Peroxisome proliferator-activated receptors (PPARs) are non-steroid nuclear receptors, which dimerize with the retinoid X receptor (RXR) and bind to PPAR-responsive regulatory elements (PPRE) in the promoter region of target genes (Figure 1) [1]. PPARs are expressed in many cellular types and tissues and exhibit differences in ligand specificity and activation of metabolic pathways [2]. In humans, among all known transcriptional factors belonging to the nuclear receptor superfamily, three isoforms of PPARs have been characterized: PPAR-α, PPAR-β/δ, and PPAR-γ, also known as NR1C1, NR1C2, and NR1C3, respectively [3]. PPARs are a target for fatty acids (unsaturated, mono-unsaturated, and poly-unsaturated), for which they mediate binding and transport, as well as oligosaccharides, polyphenols, and numerous synthetic ligands [4]. Furthermore, they are involved in a series of molecular processes, ranging from peroxisomal regulation and mitochondrial β-oxidation to thermogenesis and lipoprotein metabolism [5]. PPAR distribution changes in different organs and tissues.
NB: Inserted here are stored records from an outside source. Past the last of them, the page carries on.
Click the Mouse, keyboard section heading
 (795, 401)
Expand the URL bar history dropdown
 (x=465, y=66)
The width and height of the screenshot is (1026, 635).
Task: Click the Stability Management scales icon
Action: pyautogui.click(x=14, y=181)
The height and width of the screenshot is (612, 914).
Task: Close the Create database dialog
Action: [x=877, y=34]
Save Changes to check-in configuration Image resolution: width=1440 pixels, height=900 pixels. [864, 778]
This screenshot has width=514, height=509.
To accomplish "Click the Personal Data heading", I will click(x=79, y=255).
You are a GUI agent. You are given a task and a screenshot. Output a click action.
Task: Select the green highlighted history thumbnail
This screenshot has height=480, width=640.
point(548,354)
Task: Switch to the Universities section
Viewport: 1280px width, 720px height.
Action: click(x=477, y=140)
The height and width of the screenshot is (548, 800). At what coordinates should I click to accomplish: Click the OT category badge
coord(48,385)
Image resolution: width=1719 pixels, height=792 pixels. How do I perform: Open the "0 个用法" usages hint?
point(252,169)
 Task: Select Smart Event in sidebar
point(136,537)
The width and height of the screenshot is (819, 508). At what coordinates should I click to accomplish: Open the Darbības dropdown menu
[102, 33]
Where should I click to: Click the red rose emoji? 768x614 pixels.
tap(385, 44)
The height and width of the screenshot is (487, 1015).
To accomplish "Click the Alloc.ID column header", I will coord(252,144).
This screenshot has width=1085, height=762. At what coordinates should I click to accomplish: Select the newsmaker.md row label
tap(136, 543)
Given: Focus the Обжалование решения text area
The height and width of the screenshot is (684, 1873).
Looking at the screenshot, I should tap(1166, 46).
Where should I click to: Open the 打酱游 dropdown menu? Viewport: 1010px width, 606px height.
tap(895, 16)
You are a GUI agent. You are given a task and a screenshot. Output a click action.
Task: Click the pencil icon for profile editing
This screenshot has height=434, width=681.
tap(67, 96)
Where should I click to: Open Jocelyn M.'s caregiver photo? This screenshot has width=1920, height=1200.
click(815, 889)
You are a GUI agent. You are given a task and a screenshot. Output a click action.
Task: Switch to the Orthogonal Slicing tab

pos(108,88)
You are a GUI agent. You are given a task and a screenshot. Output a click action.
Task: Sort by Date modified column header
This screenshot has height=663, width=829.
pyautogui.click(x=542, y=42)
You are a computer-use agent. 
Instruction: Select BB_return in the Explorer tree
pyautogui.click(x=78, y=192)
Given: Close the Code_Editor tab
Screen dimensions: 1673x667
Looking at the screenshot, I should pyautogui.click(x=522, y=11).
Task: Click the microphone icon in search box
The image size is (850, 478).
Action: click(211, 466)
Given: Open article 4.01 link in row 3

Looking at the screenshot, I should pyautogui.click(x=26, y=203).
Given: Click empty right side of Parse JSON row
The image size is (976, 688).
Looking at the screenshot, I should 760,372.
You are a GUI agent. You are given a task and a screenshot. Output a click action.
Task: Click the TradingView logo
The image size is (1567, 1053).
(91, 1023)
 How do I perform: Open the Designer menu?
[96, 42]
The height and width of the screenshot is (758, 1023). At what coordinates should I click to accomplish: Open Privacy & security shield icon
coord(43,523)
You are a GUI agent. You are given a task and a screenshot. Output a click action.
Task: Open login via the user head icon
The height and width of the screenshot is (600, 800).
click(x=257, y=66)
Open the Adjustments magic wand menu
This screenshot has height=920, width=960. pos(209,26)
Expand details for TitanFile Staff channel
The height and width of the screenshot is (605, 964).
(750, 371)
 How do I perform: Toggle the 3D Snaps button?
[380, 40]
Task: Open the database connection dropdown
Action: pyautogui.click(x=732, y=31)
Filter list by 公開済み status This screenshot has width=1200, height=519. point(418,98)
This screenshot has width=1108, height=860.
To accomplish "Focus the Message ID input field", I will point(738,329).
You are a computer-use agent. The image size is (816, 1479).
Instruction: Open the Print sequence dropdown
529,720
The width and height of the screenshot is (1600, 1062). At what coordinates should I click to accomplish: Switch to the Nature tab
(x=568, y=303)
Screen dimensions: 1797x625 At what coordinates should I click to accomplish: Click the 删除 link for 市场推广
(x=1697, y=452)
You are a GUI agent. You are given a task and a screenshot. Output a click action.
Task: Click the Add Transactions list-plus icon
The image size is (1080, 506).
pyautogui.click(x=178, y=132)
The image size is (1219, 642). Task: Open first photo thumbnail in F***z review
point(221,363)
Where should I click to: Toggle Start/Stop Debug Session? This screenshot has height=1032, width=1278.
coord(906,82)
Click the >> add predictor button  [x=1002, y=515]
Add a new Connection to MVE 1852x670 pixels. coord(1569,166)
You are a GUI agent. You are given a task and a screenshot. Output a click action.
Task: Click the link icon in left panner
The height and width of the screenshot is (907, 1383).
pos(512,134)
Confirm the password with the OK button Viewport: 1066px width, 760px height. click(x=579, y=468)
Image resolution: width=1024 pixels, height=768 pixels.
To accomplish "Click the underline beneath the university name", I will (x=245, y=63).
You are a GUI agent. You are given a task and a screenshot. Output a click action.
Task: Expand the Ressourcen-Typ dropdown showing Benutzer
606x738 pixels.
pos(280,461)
In rodent central nervous system, the three isoforms are widely co-expressed across brain areas and in circuitry that are responsible for mediating stress-responses, which supports a role in several neuropsychopathologies by mediating anti-inflammatory and metabolic actions [6,7]. Intriguingly, both synthetic and endogenously-produced PPAR agonists have shown benefits for treatment of mood disorders and neurological diseases [8].
By enhancing free fatty acid uptake, PPARs may improve insulin sensitivity and beta-cell properties in hyperglycemia in patients affected with type 2 diabetes [14]. For example, thiazolidinediones, including pioglitazone and rosiglitazone, are synthetic ligands that selectively bind at PPAR-γ and are used clinically for the treatment of diabetes [15]. However, given their side effects on weight gain, congestive heart failure, bone fractures, and macular and peripheral edema, the Food and Drug Administration (FDA) has limited their use [16]. PPAR-α synthetic ligands, including the fibrates (fenofibrate, clofibrate) (depicted in Figure 2) are characterized by a much safer pharmacological profile and are widely prescribed to lower high cholesterol blood levels and triglycerides [17]. While PPAR-α and γ endogenous and synthetic ligands have been well characterized for the treatment of diabetes and cardiovascular disease, their central neuronal effects on behavior and neuropathology have only emerged recently [7].
The efficacy of PPAR-γ agonists on behavior was initially shown in rodent models of anxiety and depression, where the administration of rosiglitazone significantly reduced the immobility time in the forced swim test [18]. This antidepressant effect was also observed in clinical trials where administration of pioglitazone or rosiglitazone improved symptoms in patients with major depression [16]. Importantly, the improvement in depression correlated with normalization of inflammatory biomarkers (e.g., IL-6) and insulin resistance, suggesting an intriguing link among PPAR-γ-activation, depression, inflammation, and metabolism [16].
These findings highlight the potential therapeutic value of PPAR-γ agonists in the treatment of neuropsychiatric disorders [16,18,19]. Furthermore, they encourage developing new antidepressant drugs beyond the traditional selective serotonin reuptake inhibitors (SSRIs). SSRIs are relatively inefficient because they only improve symptoms in about half of patients with mood disorders, including major depression and post-traumatic stress disorder (PTSD) [9]. Hence, there is an urgent need for developing new treatment strategies and identifying novel neurobiological targets and biomarkers that may stimulate discovery of novel ligands [9].
Recently, neuroinflammation has been the focus of new scientific evidence that is convincingly demonstrating its contribution to neuropathophysiology of mood disorders [20]. Several studies have recently observed elevated peripheral and central neuroinflammatory markers in psychiatric disorders, such as PTSD, suicidal behavior, and schizophrenia [21,22,23]. It is remarkable that patients with high levels of neuroinflammation respond poorly to classical antidepressants, suggesting that targeting neuroinflammatory pathways may offer a therapeutic strategy to revert or alleviate mood symptoms as well [24]. Intriguingly, dietary interventions have been tested in several neuropsychiatric disorders, such as multiple sclerosis (MS), anxiety, and depression [25,26]. As molecular targets for various natural ligands found in a number of aliments, PPARs may shed light into the molecular mechanisms underlying the success of dietary treatments in nutritional psychiatry [27].
Herein, we review recent findings on the emerging role of PPAR-α and PPAR-γ in the treatment of neuropsychiatric disorders with a particular focus on their role in the regulation of inflammation.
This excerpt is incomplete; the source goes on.